[Date Prev][Date Next][Thread Prev][Thread Next][Date Index][Thread Index]
Re: ive always wondered
<<On Tue, 16 Oct 2001 08:10:21 -0400, "Bill O'Neill" <billo@shoreham.net> said:
> Why was what we know as "FM" shifted from this spectrum up to the
> 88.1-107.9? Why not just build around the 40s?
The conspiracy-minded have claimed that it was at the behest of
Sarnoff, who wanted to make certain that FM would remain uncompetitive
to his (RCA's) Standard Broadcast [band] stations.
BTW, the FM band starts at 87.9, not 88.1.
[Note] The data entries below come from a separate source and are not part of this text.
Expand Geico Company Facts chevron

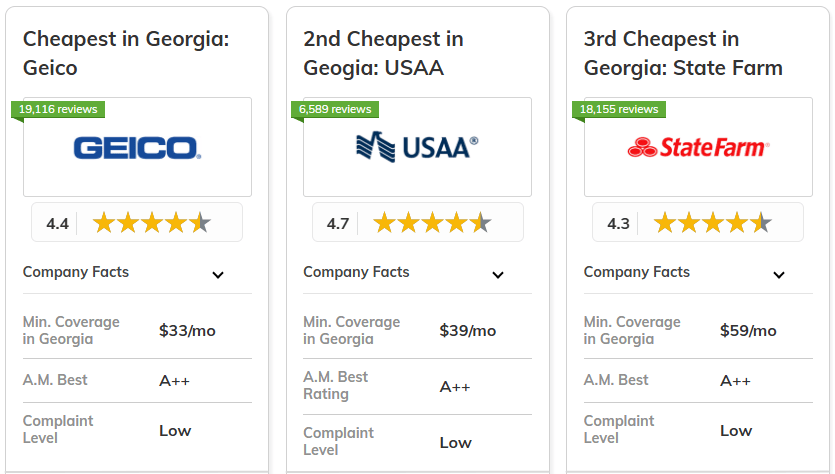coord(218,275)
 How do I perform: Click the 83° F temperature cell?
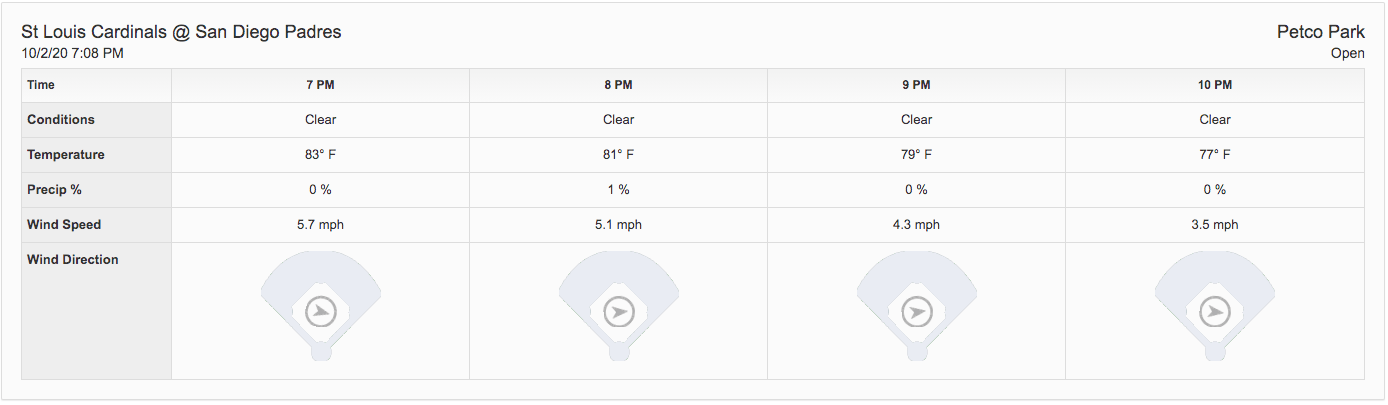click(x=321, y=155)
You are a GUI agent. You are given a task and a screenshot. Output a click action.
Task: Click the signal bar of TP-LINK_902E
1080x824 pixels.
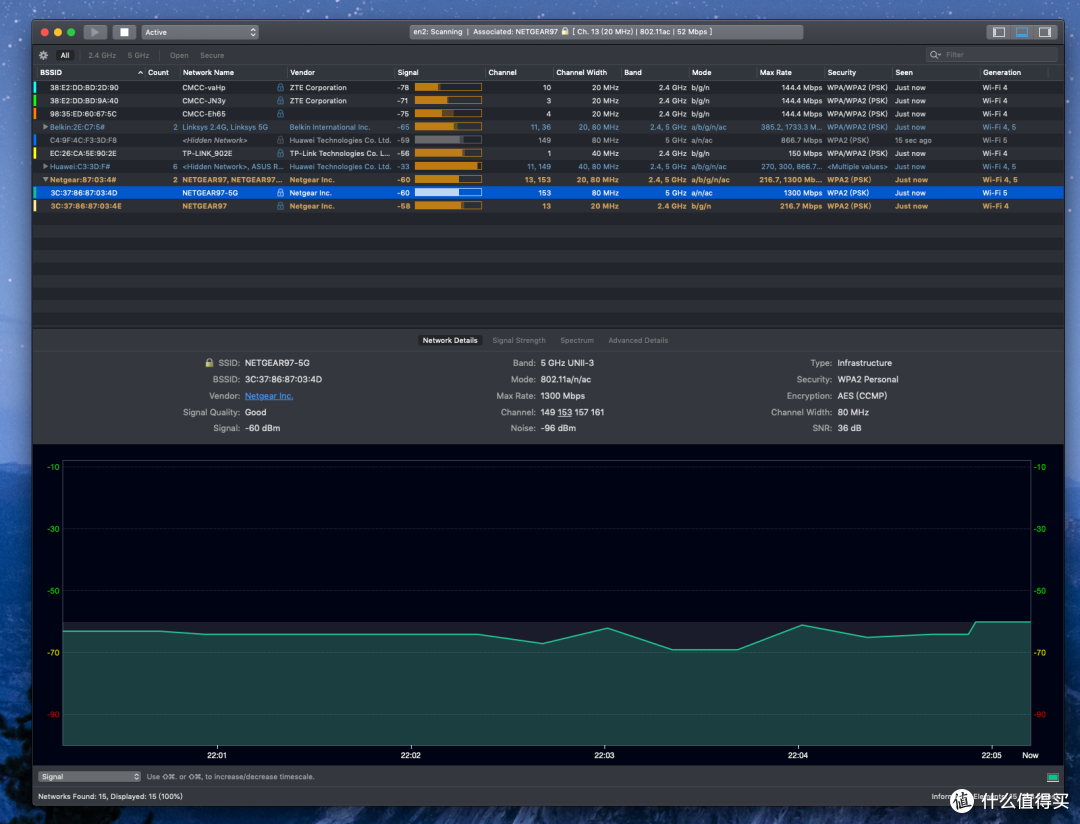[x=448, y=154]
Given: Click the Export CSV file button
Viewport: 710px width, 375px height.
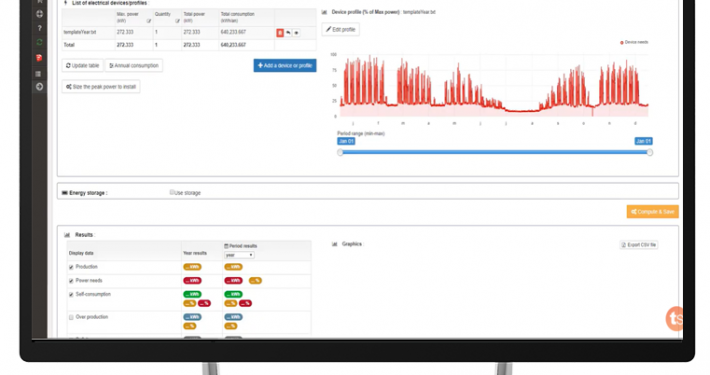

In Japan, the FM band is 76 to 90 MHz, which causes problems for
antipodean purchasers of used Japanese domestic-market cars. In the
former Soviet bloc, the FM band was 64 to 74 MHz, with channel spacing
in 10-kHz increments (so one might be listening to a station on 68.45
MHz); this band is in the process of being abandoned in favor of the
international standard. In most of the rest of the world, the FM band
is 88.0 to 108.0 MHz, with 100-kHz channel spacing (so you might be be
able to listen to stations on 96.2 and 103.0 in addition to 101.1).
Most of the world has abandoned the VHF-low band (Band I in ITU-R
nomenclature) for television, so it would be possible to expand the FM
broadcast band there down to 50 MHz.